U.S. Deputy State Department spokesman Robert Wood said Undersecretary of State William Burns used the meeting with chief Iranian delegate Saeed Jalili "to reiterate the international community's concerns about Iran's nuclear program.

"He addressed the need for Iran to take concrete and practical steps that are consistent with its international obligations and that will build international confidence in the exclusively peaceful nature of its program.

"While the focus of the discussion was on Iran's nuclear program, both sides had a frank exchange on other issues, including human rights," said Wood.

The encounter appeared to be concrete proof of President Barack Obama's commitment to engage Iran directly on nuclear and other issues — a sharp break from the policy under the Bush administration.

More broadly, the meeting suggested that Obama was putting his concept of U.S. foreign policy into action, with its emphasis on negotiating even with the nations that are most hostile to the United States.

CBS News correspondent Elizabeth Palmer reported before the meeting that that the most tangible indicator of success would be a scheduled follow-up round of negotiations by the same parties.

Senior EU envoy Javier Solana confirmed that the seven nations did indeed plan to meet again.

And they appear to have got much more than that, including an unprecedented 45 minute one-on-one talk between the head of the U.S. delegation William Burns - and Iran's head nuclear negotiator Saeed Jalili, Palmer reports.

Stored data entries:
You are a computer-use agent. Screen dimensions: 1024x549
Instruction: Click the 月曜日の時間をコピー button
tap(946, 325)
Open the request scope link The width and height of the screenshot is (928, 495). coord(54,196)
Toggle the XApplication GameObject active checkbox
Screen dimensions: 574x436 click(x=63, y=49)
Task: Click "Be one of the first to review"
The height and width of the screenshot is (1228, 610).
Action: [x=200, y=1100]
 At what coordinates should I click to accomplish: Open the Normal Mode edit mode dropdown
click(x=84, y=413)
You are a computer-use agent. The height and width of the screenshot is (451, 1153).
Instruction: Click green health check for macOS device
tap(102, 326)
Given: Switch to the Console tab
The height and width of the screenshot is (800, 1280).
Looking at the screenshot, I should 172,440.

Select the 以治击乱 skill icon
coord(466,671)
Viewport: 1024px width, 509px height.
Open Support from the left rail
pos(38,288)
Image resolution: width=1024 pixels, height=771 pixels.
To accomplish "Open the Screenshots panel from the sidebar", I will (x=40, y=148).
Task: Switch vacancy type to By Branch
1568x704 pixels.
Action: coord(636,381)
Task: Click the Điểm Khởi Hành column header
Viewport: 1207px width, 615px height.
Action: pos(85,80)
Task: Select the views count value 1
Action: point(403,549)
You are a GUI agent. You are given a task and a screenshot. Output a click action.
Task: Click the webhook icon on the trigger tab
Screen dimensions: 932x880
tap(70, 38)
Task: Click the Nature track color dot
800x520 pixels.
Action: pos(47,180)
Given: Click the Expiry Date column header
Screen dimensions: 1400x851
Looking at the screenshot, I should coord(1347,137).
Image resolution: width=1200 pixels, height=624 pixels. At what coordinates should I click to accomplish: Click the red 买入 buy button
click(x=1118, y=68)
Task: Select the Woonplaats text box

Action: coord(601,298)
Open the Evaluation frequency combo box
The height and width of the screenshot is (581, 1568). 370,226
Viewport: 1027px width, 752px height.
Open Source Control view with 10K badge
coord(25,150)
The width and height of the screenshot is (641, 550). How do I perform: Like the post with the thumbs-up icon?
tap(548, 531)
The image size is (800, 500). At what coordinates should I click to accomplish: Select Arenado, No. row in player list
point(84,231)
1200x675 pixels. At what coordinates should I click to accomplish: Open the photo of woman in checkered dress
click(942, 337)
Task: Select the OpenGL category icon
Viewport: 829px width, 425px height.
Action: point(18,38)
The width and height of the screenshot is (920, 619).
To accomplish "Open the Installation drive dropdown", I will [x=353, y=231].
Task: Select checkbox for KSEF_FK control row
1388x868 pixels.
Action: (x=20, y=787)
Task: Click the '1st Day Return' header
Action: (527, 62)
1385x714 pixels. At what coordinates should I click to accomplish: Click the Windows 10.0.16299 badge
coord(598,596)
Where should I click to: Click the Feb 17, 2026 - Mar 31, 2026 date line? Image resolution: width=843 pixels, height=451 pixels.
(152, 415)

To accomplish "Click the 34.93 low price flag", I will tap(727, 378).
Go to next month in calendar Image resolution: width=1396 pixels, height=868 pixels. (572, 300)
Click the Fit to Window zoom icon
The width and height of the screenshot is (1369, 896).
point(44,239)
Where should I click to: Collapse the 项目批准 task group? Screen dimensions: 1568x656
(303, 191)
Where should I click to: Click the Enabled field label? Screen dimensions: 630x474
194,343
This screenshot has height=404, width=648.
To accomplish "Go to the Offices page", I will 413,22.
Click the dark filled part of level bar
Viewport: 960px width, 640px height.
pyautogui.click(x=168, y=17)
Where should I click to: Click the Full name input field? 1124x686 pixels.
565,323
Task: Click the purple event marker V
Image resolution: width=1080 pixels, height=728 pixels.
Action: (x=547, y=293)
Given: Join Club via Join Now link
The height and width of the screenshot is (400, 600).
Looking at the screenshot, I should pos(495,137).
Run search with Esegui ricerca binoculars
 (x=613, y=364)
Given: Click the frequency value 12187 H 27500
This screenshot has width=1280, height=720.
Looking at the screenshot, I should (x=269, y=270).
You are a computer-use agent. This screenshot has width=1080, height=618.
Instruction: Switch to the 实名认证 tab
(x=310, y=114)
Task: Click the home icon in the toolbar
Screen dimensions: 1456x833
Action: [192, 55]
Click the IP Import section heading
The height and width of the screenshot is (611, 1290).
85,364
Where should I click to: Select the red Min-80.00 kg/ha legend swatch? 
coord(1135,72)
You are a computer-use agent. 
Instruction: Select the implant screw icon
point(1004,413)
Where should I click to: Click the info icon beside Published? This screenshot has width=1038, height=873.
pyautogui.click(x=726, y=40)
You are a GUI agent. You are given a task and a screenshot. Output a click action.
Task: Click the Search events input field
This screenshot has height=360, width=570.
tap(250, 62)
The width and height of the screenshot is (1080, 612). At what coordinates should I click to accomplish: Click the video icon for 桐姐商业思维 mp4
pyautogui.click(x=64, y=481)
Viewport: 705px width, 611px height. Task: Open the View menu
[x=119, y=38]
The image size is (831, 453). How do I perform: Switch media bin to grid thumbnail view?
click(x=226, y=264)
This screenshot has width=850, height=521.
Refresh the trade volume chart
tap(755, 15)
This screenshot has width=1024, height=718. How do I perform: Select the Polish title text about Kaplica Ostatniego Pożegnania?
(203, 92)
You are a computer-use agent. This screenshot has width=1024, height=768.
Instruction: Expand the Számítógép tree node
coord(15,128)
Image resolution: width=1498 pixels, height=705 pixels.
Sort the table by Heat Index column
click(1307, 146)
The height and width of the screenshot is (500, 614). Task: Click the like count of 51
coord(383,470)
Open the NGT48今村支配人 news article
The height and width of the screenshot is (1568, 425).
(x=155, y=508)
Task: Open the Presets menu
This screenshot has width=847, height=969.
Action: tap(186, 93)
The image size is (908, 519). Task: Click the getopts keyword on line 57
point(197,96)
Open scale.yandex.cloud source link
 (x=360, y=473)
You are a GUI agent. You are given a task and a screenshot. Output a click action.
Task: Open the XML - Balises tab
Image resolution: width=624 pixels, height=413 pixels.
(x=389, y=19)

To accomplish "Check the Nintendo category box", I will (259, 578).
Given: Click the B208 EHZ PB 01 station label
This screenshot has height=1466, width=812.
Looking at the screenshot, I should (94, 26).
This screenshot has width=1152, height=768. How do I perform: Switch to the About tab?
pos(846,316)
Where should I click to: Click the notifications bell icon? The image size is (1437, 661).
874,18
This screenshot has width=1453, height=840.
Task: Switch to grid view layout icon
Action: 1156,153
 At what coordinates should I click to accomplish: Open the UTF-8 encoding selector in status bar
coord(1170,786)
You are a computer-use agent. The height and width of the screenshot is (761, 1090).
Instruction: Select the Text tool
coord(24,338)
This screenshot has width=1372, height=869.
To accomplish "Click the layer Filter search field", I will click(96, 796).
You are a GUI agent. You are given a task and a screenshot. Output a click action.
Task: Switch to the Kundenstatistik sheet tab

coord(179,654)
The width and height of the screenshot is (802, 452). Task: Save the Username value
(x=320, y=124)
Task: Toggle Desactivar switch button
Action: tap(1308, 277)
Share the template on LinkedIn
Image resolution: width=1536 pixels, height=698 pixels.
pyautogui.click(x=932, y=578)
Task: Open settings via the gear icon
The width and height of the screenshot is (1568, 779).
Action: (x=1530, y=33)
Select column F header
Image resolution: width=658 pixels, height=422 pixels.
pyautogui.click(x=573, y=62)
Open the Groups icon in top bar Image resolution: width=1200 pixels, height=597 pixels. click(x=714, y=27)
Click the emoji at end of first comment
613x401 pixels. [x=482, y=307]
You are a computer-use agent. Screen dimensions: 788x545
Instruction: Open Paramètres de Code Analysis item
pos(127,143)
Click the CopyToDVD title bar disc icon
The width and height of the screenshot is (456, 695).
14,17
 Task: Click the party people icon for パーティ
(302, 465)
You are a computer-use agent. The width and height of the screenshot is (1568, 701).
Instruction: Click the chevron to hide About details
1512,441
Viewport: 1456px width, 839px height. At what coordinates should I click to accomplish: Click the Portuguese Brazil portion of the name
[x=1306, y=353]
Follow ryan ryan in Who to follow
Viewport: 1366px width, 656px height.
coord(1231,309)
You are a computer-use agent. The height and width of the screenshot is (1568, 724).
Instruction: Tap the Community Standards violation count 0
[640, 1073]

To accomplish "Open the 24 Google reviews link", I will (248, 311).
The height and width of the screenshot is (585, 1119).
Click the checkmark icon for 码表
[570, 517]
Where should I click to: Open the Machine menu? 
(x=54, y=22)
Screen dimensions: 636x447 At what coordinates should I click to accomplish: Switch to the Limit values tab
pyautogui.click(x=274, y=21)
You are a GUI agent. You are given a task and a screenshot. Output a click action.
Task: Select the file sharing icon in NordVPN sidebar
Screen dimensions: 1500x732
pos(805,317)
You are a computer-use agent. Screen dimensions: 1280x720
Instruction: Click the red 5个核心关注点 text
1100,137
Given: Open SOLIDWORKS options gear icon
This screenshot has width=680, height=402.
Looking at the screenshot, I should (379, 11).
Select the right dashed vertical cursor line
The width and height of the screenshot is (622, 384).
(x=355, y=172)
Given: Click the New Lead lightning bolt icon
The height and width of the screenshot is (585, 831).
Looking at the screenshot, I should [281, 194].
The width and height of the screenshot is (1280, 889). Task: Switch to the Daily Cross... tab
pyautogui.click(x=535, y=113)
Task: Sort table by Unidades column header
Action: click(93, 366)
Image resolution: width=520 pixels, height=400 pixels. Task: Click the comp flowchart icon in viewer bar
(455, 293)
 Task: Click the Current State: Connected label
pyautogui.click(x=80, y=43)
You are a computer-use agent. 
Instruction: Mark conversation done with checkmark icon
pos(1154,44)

Exercises:
a - According to the report on the U.S.-Iran nuclear talks, how long did the one-on-one talk between William Burns and Saeed Jalili last?
b - Write the next part of the report on the U.S.-Iran nuclear talks, picking up after its final sentence.

Responses per task:
a - 45 minutes

b -
Solana also said Iran had pledged to open its newly revealed uranium enrichment plant to International Atomic Energy Agency inspection soon.

"The major breakthrough from the first diplomatic talks in decades between Iran and the U.S., is that the Iranian government will allow international inspectors into the newly discovered nuclear facility in Qom," Falk said.

Iran also agreed to a deal that would send most of its enriched uranium - already theoretically enough to make a bomb - out of the country for reprocessing in Russia and France. It would return to Iran in a different form for medical use, Palmer reports, with the whole process supervised by the IAEA.

Iran's disclosure of the new plant had threatened to poison the atmosphere of the talks, with the West saying Tehran only revealed it because it feared it would found out. Uranium enrichment can make both nuclear fuel and the fissile core of nuclear warheads.

Solana said Iran had pledged to "cooperate fully and immediately with the IAEA," and said he expected Tehran to invite agency inspectors looking for signs of covert nuclear weapons activity to visit "in the next couple of weeks."

At the United Nations, Mottaki confirmed the plant would be opened to inspectors.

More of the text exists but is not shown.